Nude Stretching: La Coiffure

Walter Richard Sickert

(1860 - 1942)

Nude Stretching: La Coiffure

71 x 55 cm 

With Bernheim Jeune, Paris, where purchased by Andre Monteaux in 1909 for 75 francs. Jacques Rodriguez Henriques, Paris.
Anonymous sale; Sotheby's, London, 8 November 1989, lot 60, as 'Nude on a bed',
Christie's, London, 20th Century British Art, 6th June 2008, lot 92
Private Collection, UK to 2018

Paris, Bernheim Jeune & Cie., Sickert, 1907, no. 85.
Paris, Bernheim Jeune & Cie. and Hôtel Drouot, Peintures, Dessins & Pastels de Walter Sickert, June 1909, no. 83, as 'La coiffure'.
probably London, Leicester Galleries, Drawings by Richard Sickert A.R.A., July 1932, no. 60, as 'The brass bedstead'.
London, Royal Academy, Sickert Paintings, November 1992 - February 1993, no. 47, as 'Nude on a Bed'.
London, Tate Gallery, Degas, Sickert and Toulouse Lautrec London and Paris 1870-1910, October 2005 - January 2006, no. 90; this exhibition travelled to Washington, The Phillips Collection, February - May 2006

W. Baron. (2006).  Sickert: Paintings and Drawings, Yale University Press, p. 308-9, no. 245

La Coiffure is a superb example of the pastels executed by Sickert between 1904 and 1907. This concentrated group of works, most of them intimate figure studies, are in no sense coloured drawings. In content, scale, and finish they are as ambitious and effective as the best of his contemporary oil paintings.

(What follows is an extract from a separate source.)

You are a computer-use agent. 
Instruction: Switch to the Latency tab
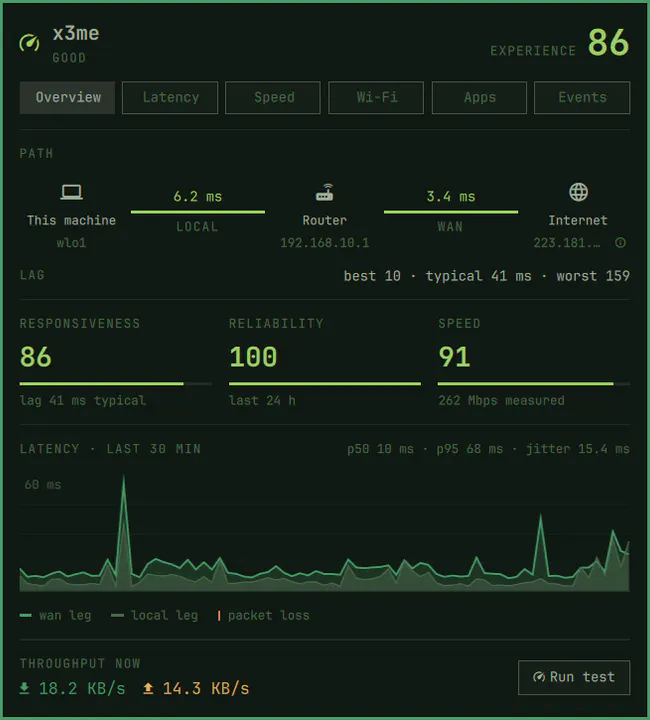170,97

Given Sickert's long knowledge of Degas' pastels (he had been shown a selection in Degas' studio in autumn 1885 and had bought Degas' pastel Green Dancer in 1886), it is curious that he did not exploit this versatile medium at an earlier date. It could be that the characteristics of pastel offered little special attraction until, in 1903-4, Sickert developed a new subject-matter - intimate interior scenes; new methods of constructing his pictures as he sought to integrate the figures within their dingy lodging-house settings; and new ways of suggesting the impartial quality of light flickering on flesh, on drapery and furnishings. Pastel was a medium less cloggy than oil paint. He could experiment quickly and fluently and, however

energetic his hatching, achieve rich, broken effects, as well as full colour and weight, without the risk of muddying the tone, texture and definition of his picture.

The widespread use of pastel in France, and the regard in which it was held there, perhaps influenced Sickert's decision to exhibit his recent pastels in Paris rather than in London. He sent four pastels (two of them nude subjects) to the 1905 Salon d'automne, and included another four in his exhibition of paintings at Bernheim Jeune in January 1907. La Coiffure was one of the Bernheim four.

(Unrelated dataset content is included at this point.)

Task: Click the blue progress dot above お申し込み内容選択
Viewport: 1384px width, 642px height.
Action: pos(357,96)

La Coiffure is not only larger than most of Sickert's contemporary oil paintings and all but one of his other pastels, it is particuarly lush in colour and handling. The triangle of vibrant vermillion in the lower right corner brings the cold harmony of greens, greys, violet and black of the main portion of the picture to life. Depth and subtlety of colour are achieved through a dense network of marks, some long and dragging, others short and stabbed, articulated by interrupted, unevenly weighted black lines of drawing.

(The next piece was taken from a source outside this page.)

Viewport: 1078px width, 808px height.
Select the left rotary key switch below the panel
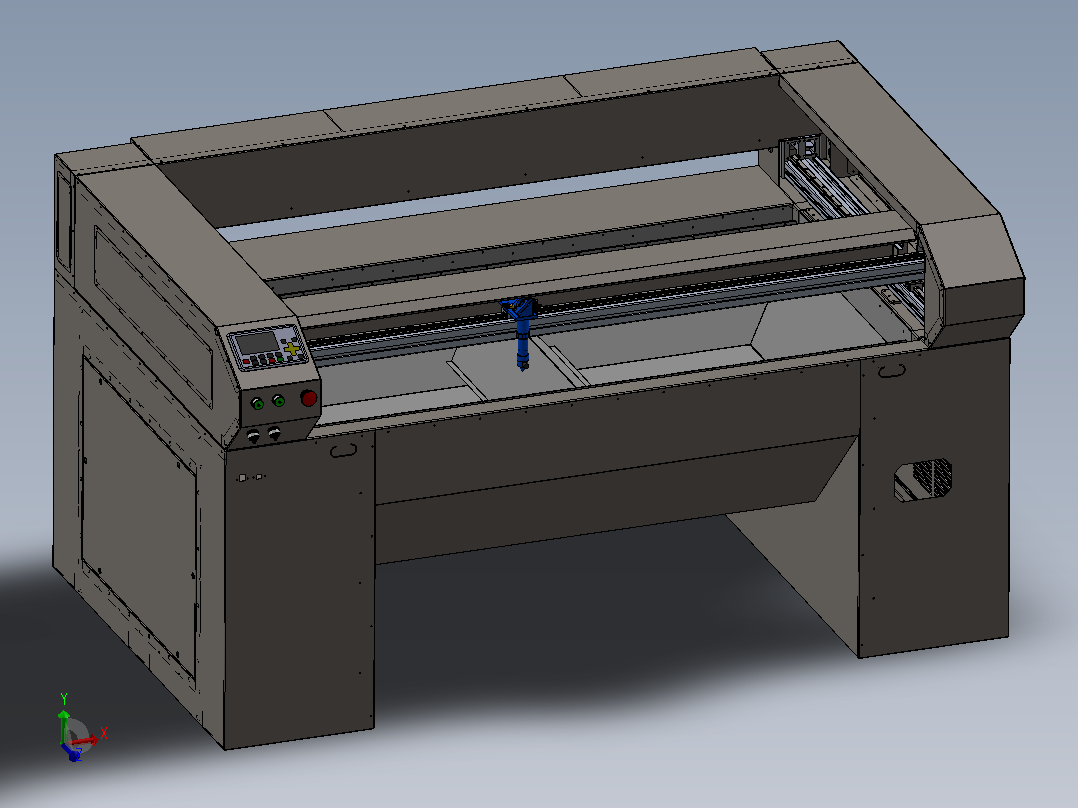(254, 436)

Were the title not inscribed on the board which Sickert used as a backing to his pastel-laden paper, it would have been impossible to establish that this representation of a nude seated on a handsome brass bedstead is the pastel exhibited as La Coiffure in the 1907 exhibition. It might just as well borne the title Le Grand Lit, another of his pastels at Bernheim. While the model's slightly coy glance at the spectator and the way she shows off her figure by lifting her arms behind her head suggest she is pleased with her appearance, her upswept hairstyle is by no means the central motif. A clue to the quixotic title may be found by comparing the pastel with a contemporary and closely related oil painting (Nude Stretching, fig. 1, bought at Agnews in 1960 for presentation to Mr Herbert, retiring Chairman of the Danish Bacon Company, but now of unknown whereabouts). The setting, Sickert's studio at 8 Fitzroy Street, is the same; the model is again seated on a bed, stretching her back and shoulders with arms raised behind her head. The chief differences are that in the oil the bedstead is iron, not brass; the model's straight hair is scraped tightly back with no bouffant loops over her forehead as in the pastel; and the lilac gown draped across the bed in the pastel in missing in the oil where we see only crumpled sheets. These two pictures afford a classic example of how Sickert produced variations on a theme by adopting the role of theatre director. He treated the lodging-house rooms in which he painted as stage sets, shifting the props and making minute adjustments to the poses (and in this case the hairstyle) of his models. With each change the atmosphere as well as the narrative of his pictures were subtly modified. Thus we may interpret the pastel as representing a confident beauty who can afford her hair to be dressed, whereas the oil suggests we are spying on a cheap harlot.